- _Work request_: Restate the lines word for word, from the one containing "The image size is (598, 318)." through the last line of the entries below, without any other lines.

══════════

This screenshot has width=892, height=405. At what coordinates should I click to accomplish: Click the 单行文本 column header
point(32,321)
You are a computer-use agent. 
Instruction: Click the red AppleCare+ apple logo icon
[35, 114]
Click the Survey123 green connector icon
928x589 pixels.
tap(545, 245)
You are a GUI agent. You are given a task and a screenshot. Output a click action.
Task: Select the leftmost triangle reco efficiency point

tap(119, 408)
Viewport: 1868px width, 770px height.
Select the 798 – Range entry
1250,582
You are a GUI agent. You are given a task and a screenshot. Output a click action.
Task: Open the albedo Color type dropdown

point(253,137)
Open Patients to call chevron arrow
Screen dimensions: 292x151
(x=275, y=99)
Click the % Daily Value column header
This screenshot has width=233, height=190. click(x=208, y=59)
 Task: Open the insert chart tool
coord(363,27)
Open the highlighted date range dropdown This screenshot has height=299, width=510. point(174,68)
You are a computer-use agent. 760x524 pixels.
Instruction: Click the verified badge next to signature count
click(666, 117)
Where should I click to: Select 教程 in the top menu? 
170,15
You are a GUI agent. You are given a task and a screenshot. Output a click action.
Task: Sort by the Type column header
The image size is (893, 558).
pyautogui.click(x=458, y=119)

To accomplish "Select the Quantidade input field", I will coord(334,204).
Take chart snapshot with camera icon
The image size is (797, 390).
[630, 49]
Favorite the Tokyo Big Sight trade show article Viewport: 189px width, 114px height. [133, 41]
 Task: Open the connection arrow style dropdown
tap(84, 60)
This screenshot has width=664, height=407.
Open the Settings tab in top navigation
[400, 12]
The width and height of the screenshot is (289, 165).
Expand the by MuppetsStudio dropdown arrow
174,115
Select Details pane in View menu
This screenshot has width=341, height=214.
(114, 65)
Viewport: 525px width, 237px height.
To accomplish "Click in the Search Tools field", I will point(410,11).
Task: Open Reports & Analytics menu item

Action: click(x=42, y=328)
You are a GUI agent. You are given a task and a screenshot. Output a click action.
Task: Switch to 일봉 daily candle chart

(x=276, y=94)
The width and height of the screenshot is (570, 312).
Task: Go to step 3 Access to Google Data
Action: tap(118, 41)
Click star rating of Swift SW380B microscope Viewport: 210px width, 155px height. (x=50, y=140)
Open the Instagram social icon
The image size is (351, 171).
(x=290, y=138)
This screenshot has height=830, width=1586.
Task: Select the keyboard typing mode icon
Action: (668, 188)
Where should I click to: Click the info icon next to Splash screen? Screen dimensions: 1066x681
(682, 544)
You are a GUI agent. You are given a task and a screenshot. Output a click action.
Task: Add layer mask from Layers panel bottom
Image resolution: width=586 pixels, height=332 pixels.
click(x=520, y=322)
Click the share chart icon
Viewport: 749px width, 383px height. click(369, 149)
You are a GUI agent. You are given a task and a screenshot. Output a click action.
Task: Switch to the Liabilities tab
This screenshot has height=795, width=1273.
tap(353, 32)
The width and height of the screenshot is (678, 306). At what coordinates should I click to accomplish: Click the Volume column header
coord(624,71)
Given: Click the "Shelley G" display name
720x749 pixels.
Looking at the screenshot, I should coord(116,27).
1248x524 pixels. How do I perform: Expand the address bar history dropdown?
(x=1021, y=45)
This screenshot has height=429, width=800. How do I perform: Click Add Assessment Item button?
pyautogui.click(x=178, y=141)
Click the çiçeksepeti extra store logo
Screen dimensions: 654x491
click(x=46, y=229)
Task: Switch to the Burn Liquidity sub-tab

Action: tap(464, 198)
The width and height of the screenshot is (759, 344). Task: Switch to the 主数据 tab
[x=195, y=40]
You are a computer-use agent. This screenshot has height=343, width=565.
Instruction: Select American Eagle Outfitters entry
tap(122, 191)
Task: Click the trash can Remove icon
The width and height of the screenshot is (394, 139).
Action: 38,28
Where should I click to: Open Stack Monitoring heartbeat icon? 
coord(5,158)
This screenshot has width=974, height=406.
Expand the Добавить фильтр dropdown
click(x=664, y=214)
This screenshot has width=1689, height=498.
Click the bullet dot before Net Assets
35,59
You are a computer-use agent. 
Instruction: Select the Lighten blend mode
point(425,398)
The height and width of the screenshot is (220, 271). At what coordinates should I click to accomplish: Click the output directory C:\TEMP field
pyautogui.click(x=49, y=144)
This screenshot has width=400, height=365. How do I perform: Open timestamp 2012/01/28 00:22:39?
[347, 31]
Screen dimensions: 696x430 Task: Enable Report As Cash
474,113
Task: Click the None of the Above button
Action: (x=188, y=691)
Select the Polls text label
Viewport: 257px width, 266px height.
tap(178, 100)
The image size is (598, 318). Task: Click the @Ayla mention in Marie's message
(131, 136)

══════════

- _Task solution_:
The image size is (598, 318). Task: Click the @Ayla mention in Marie's message
(131, 136)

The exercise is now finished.